Right about now you're probably thinking "Hey, why should I care? This story is no different from countless other stories." Well, let me tell you why it's different. It's because when I started smoking at the age of 13 it was already 2010. Yup, you read that right. I'm only 18; I'm one of those dumb kids that we all hate for ruining the E-cig industry. I only started "legally" vaping about a month ago.

The reason I'd like to share this with you is this: I just started vaping and already it's in danger of being taken away from me. In my junior year of high school I was already at almost a pack a day. I only started vaping towards the middle of my senior year ( I just graduated last month) and I was still only 17. I started vaping because in the short amount of time that I was smoking I had already noticed some hugely negative changes. I was coughing up disgusting wads of ick, I had a shortness of breath, I couldn't always breathe right, my teeth were getting stained, and I always reeked of smoke.

When I decided to quit it was difficult, extremely difficult. I was in my senior year and I was stressed out with work and school and nothing seemed better at the end of the day than a couple of stinkies to take the edge off. I was also faced with the obstacle of not being able to legally buy vaping products, so I had to resort to bribing older seniors to buy me EGO kits and juice. For almost a year I was doing this because I wanted to better myself. I didn't want to be one of the countless victim of big tobacco.

Long story short, I truly believe vaping has saved my life. I made a promise to myself that once I turned 18 I would use my power to vote to help the vaping community. I don't want to see this beautiful community destroyed by unconstitutional bills under the false pretense of "saving the children". I was just recently, until a month ago, a child! Vaping saved me, and it angers me so much that the very representatives that are proposing these bills are taking away the very thing that is actually saving lives.

We always see these shock stories about kids being sold vaping products because apparently every vendor is a money hungry monster. That is total BS people! I was able to buy packs of cigarettes at multiple locations without being carded. I was 17! I had tried doing the same at multiple B&M vape shops and I was carded. Every. Single. Time.

I hope my story gives you some kind of insight or a better understanding of where the new adult generation of vapers is coming from. We love vaping just as much as the rest of the community.

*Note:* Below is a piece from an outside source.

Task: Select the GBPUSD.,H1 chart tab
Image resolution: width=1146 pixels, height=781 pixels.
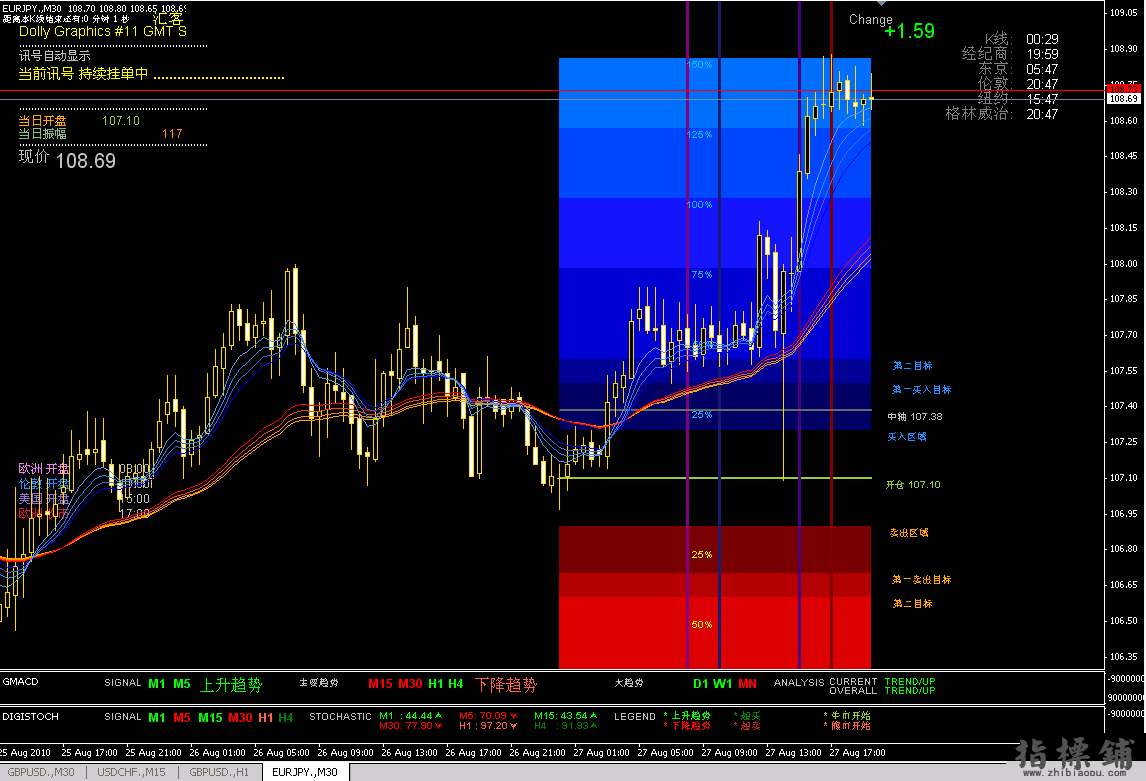Action: click(x=219, y=773)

So, please, get out there and make a difference!

source: https://www.reddit.com/r/electronic...story_grab_your_favorite_mod_and_juice_its_a/

Reactions: Winner 10 | Informative 1


----------



## BumbleBee (25/7/15)

We discussed selling vaping related goods to minors on this forum a while ago and this just reinforces my views. If kids under 18 are smoking and want to switch then I'm all for it, get them off the stinkies before it gets really bad. On the other hand, I highly discourage people (regardless of age) who don't smoke who want to start vaping. But then again if someone is going to start smoking because it's cool or to cope with stress or whatever reason then I'd rather have them start vaping than smoking.

A blanket rule/law is doing more harm than good, each individual case should be looked at. This brings up the subject though of what to do about unscrupulous retailers that just want to make a quick buck.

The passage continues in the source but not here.